Краткое описание: Есть много Linux ПК которые через proxy ходят в нет. Proxy все пакеты проверяет все аж до 7 лелева OSI вместе с https, также прокси имеет свой сертификат торым заново подписывает пакеты после проверки, перед отдачей клиенту. Клиенты юзают Firefox и Chromium - если идеш на простой http сайт - у тебя 1 раз спросит подтверждение сертификата и дальше все ок(если добавить в его в доверенные), но если идеш на https сайт - каждый сайт спросит подтверждение сертификата. Для того чтобы такого не было - сертификат CA(тот же которым прокси подписывает пакеты) был установлен на все ПК. Но он автоматически не используется ни в FF ни в Chromium. Я ставил вручную сертификат каждому пользователю. Нужно сделать так чтобы юзался системный CA автоматически. Так как очень много ПК(более 500) и большая текучка людей, просто невозможно каждому пользователю постоянно добавлять CA сертификат.
Дано:
ОС Lubuntu 14.04, Firefox + Chrome
В ОС в системном хранилище сертификатов есть CA сертификат.
Нужно: чтобы Firefox и Chromium использовали системное хранилище CA. Также чтобы при добавлении нового пользователя в систему у него не нужно было б настроивать вручную чтонибуть.
Относительно Chromium я более менее добился приемлемого для меня результата.
Я закинул(сгенерированую ранее БД сертификатов) в /etc/skell/.pki/nssdb cert9.db key4.db и pkcs11.txt
В результате я при добавлении нового пользователя получаю в домашней директории базу с сертификатами которую юзает Chromium. Все вроди как устраивает. Интересуют другие способы решения даной проблемы.
Относительно Firefox - полный 0.
Firefox использует свою бд с сертификатами в ~/.mozilla/firefox/xxxx.default/cert8.db key3.db Если ему подсунуть вместо cert8 и key3 - cert9 и key4 он их не ипользует, а создает новый cert8.db и key3.db. Как его заставить юзать cert9.db, key4.db вмместо cert8.db и key3.db, или же как заставить ипользовать системые CA?
Как сделать так чтобы при добавлении нового пользователя он сразу использовал нужные CA?
Идеально было б если бы и FF и Cromium юзали системные настройки, как вариант можно чтобы они ОБА юзали сертификаты из ~/.pki/nssdb/
PS: пробовал для FF создавать директорию /etc/firefox/defaults/profile и туда закидывать профиль с файлами cert8.db и key3.db но при открытии Firefox профиль оттуда не подтягивается, а создается новый.
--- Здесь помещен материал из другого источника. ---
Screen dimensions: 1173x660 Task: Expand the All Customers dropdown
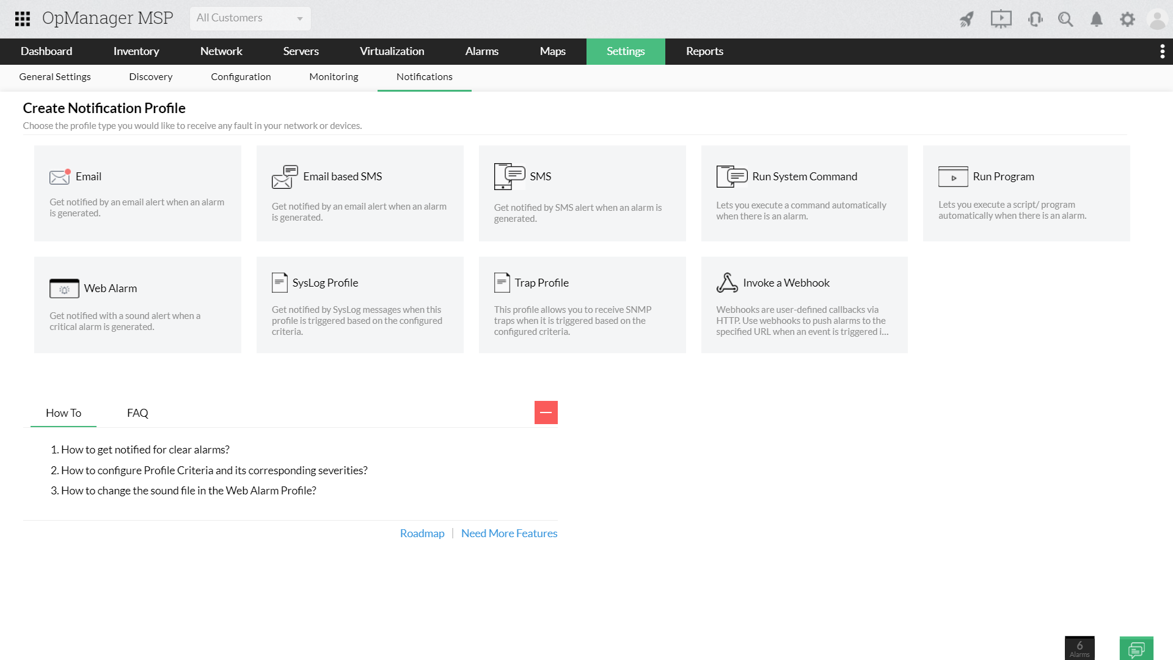click(x=250, y=18)
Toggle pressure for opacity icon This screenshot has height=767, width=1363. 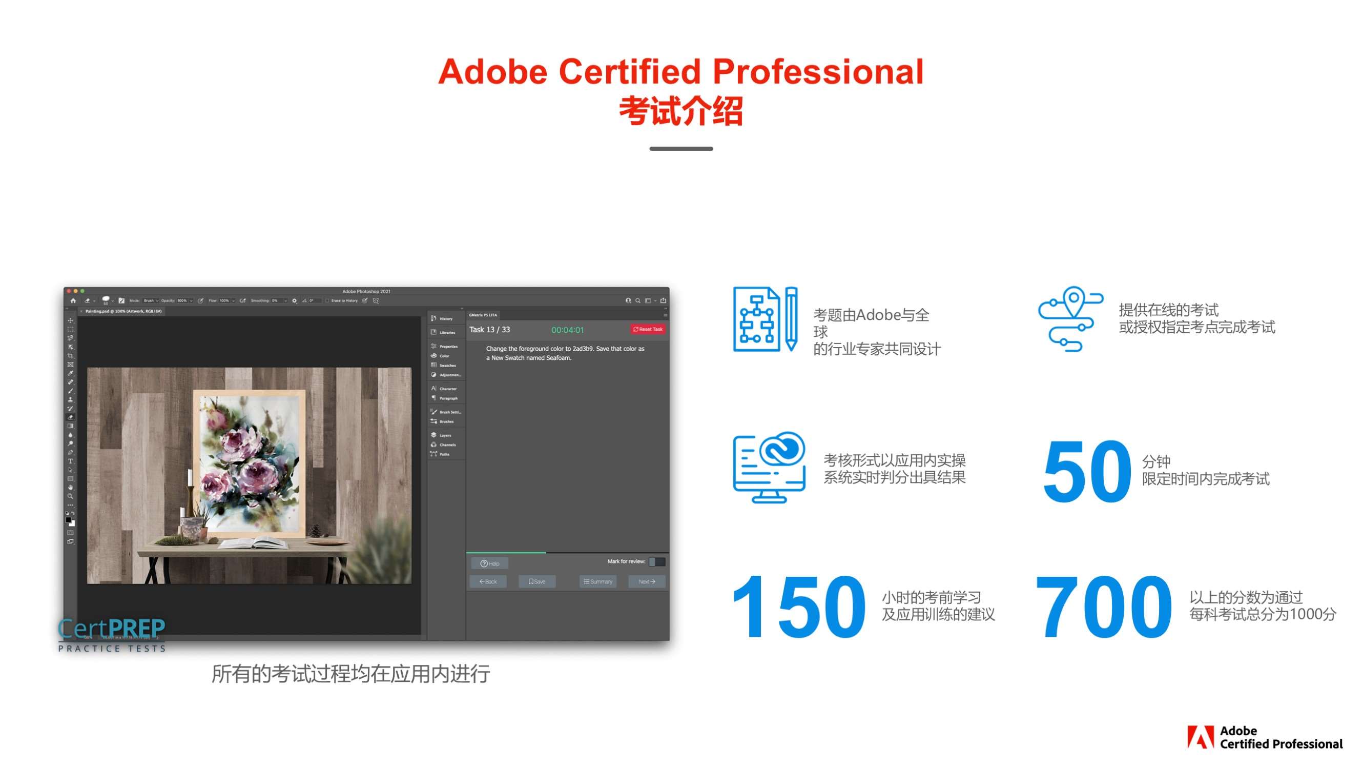pos(201,301)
Пользователь решил продолжить мысль [time]11 Февраль 2015, 11:57:09[/time]:
Никаких идей нет?
Пользователь решил продолжить мысль [time]11 Февраль 2015, 14:43:28[/time]:
Решило мою проблему
https://bugs.launchpad.net/ubuntu/+source/firefox/+bug/1185720В новых Firefox поменялись пути
/usr/lib/firefox/defaults/profile doesn't work anymore starting with firefox 21, and should be replaced with /usr/lib/firefox/browser/defaults/profile
.
Теперь я могу закинуть эталонный cert8.db в /usr/lib/firefox/browser/defaults/profile и при создании нового пользователя он скопирует себе эталонную базу сертификатов в свой профиль.